[EXERCISE TASK]
Quote every line of the listing below verbatim, omitting the pictures.

[THE DATA]
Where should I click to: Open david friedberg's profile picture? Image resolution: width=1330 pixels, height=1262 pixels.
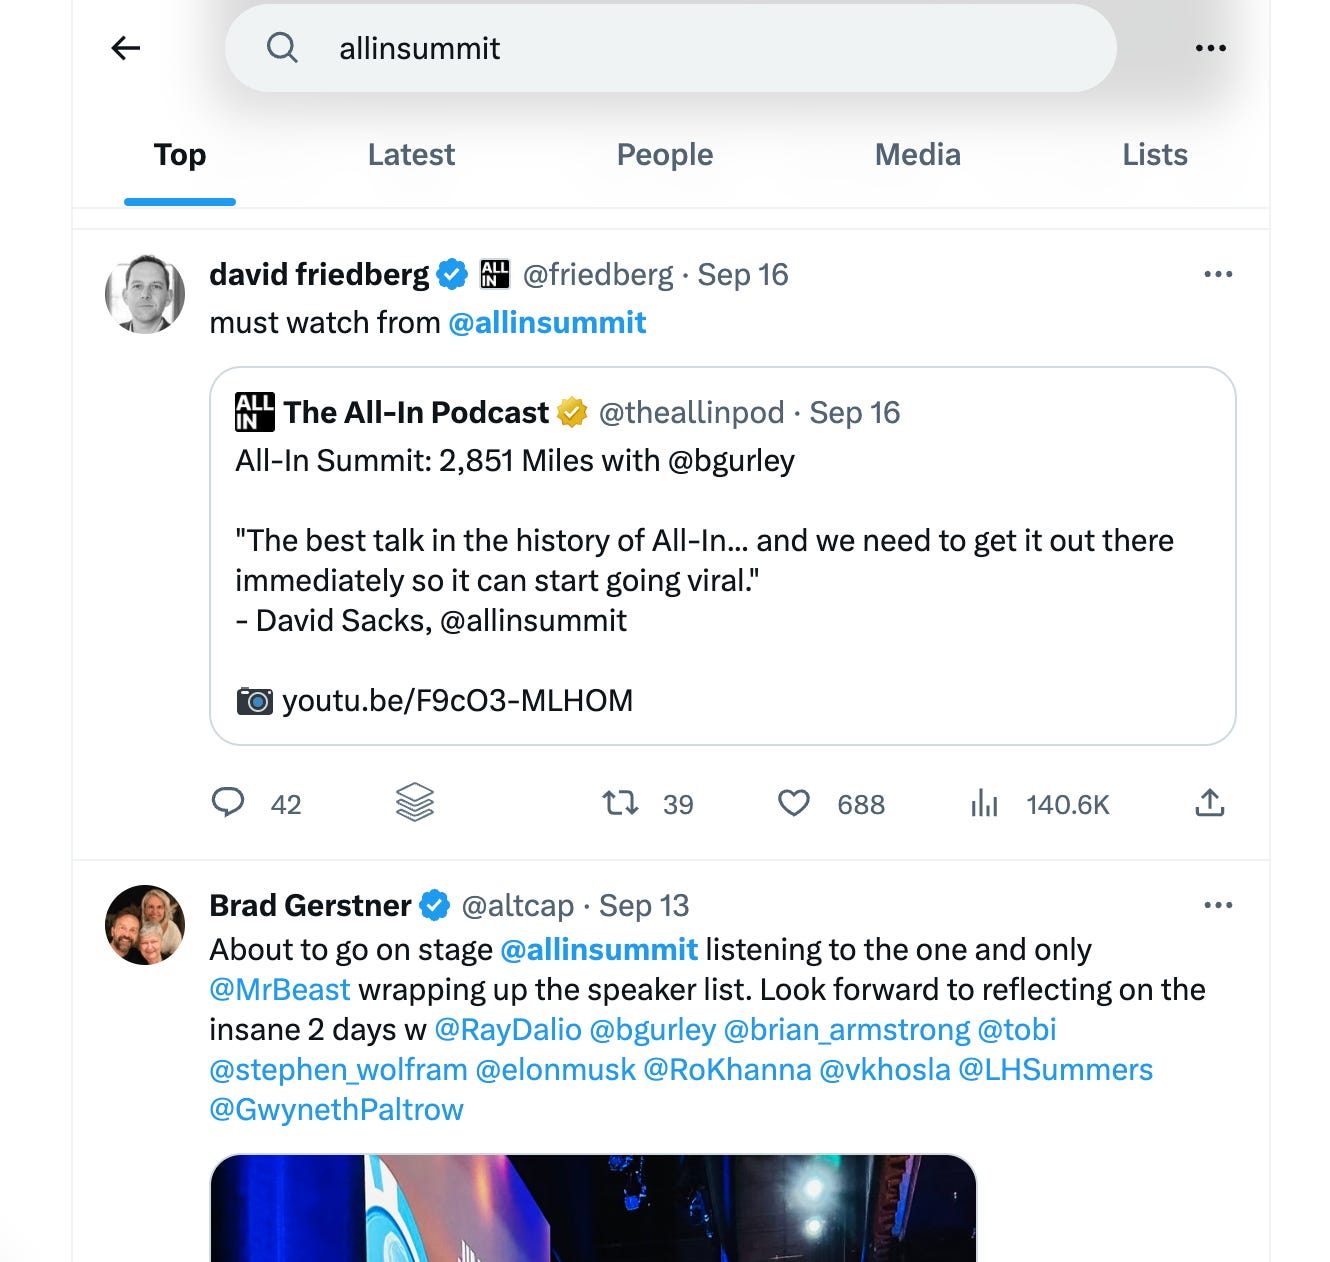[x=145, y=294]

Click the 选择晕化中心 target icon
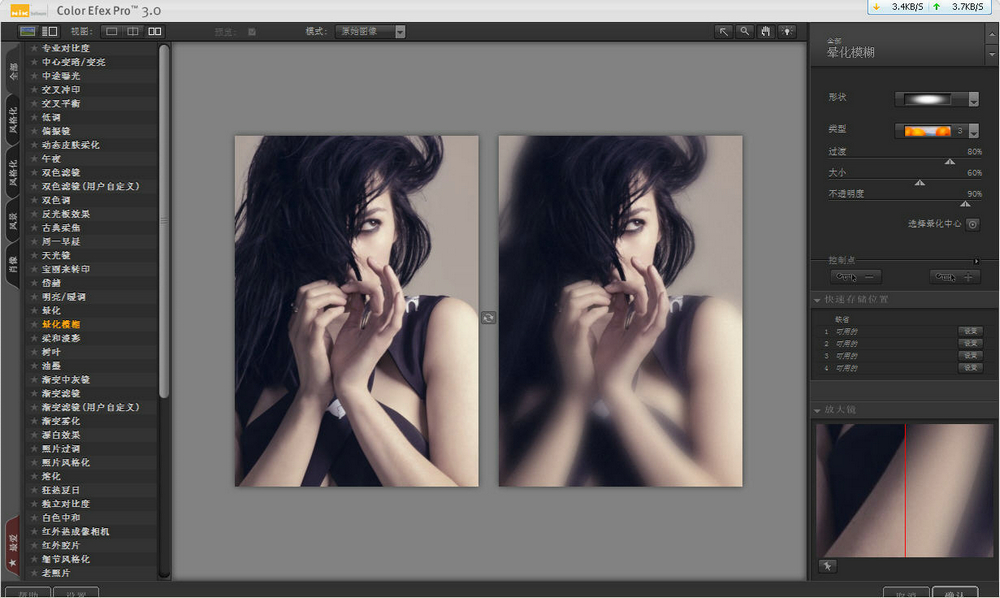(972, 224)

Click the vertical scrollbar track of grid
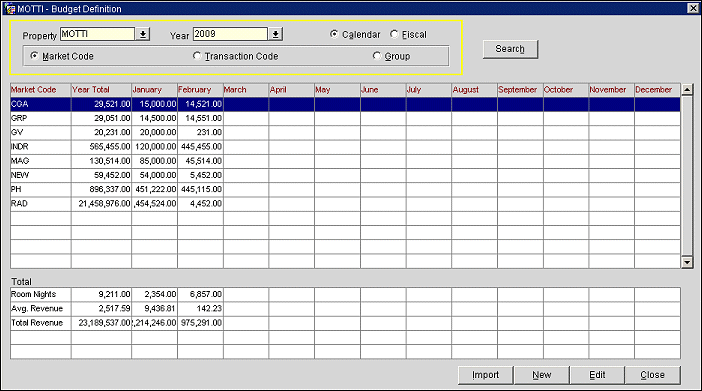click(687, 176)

[ANSWER FOR THE TASK]
Where should I click to: Open david friedberg's profile picture? Image resolution: width=1330 pixels, height=1262 pixels.
[x=145, y=294]

Click the 选择晕化中心 target icon
(972, 224)

Click the vertical scrollbar track of grid
click(687, 176)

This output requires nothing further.